** START Dataset records **

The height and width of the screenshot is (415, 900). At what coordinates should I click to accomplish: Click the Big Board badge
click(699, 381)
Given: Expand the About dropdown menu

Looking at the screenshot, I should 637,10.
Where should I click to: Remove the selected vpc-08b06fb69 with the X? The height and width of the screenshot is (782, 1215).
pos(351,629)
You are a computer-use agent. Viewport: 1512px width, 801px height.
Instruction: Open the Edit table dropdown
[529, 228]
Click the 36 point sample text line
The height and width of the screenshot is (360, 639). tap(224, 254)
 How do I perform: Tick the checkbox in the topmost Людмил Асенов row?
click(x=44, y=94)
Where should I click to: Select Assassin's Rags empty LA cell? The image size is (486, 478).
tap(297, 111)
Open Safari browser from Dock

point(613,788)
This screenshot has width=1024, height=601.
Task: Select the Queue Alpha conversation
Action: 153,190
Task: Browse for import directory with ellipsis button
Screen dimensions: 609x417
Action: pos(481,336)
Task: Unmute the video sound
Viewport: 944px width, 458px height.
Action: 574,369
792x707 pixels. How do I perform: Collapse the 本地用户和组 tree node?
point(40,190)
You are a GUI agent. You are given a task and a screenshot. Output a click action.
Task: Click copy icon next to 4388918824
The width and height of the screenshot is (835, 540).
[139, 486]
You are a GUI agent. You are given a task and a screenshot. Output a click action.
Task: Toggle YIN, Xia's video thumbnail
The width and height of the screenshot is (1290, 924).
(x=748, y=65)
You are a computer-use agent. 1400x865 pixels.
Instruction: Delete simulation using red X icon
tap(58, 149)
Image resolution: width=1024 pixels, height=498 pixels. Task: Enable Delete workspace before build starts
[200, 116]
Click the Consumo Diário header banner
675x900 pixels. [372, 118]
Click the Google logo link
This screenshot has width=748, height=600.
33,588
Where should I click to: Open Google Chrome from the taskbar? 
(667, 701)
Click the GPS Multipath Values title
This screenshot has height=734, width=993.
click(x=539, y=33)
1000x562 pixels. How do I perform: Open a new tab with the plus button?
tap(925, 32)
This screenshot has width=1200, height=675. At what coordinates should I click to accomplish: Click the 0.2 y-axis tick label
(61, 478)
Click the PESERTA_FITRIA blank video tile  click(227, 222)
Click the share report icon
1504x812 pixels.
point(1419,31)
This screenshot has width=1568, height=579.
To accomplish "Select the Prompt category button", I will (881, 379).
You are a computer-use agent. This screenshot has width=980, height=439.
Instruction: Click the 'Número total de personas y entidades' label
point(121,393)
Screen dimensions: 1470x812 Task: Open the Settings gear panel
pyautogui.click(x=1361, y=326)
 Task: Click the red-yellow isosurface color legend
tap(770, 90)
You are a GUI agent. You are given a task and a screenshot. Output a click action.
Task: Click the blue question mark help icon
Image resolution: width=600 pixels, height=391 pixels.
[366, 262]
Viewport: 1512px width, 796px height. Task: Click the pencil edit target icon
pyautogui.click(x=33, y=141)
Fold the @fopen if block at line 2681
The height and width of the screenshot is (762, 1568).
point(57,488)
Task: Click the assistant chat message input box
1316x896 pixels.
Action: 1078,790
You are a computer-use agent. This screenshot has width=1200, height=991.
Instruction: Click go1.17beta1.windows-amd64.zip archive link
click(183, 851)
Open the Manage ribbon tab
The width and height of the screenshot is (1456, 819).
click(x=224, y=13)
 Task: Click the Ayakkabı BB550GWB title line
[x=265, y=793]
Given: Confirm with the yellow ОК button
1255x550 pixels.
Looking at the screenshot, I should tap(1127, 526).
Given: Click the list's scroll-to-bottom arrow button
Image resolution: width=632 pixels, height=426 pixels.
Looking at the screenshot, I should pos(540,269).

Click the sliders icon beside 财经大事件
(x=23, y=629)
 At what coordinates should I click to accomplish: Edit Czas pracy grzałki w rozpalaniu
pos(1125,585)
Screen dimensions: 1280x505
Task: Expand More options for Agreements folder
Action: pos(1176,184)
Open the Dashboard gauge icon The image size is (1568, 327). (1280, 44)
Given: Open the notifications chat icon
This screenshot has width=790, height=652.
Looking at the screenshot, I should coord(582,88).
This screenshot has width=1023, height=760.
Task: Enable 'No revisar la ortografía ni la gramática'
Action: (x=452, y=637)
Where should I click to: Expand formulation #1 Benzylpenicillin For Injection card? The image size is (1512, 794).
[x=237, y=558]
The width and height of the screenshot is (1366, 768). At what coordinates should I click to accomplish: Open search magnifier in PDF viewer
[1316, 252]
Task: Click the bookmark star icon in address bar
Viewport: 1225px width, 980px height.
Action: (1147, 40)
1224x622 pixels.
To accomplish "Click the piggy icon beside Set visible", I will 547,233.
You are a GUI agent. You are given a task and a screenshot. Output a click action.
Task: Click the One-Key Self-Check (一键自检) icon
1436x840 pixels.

** END Dataset records **

Written request: Report every line of the records above that contains the string "label", with matching case.

Response:
This screenshot has width=1200, height=675. At what coordinates should I click to accomplish: Click the 0.2 y-axis tick label
Instruction: Click the 'Número total de personas y entidades' label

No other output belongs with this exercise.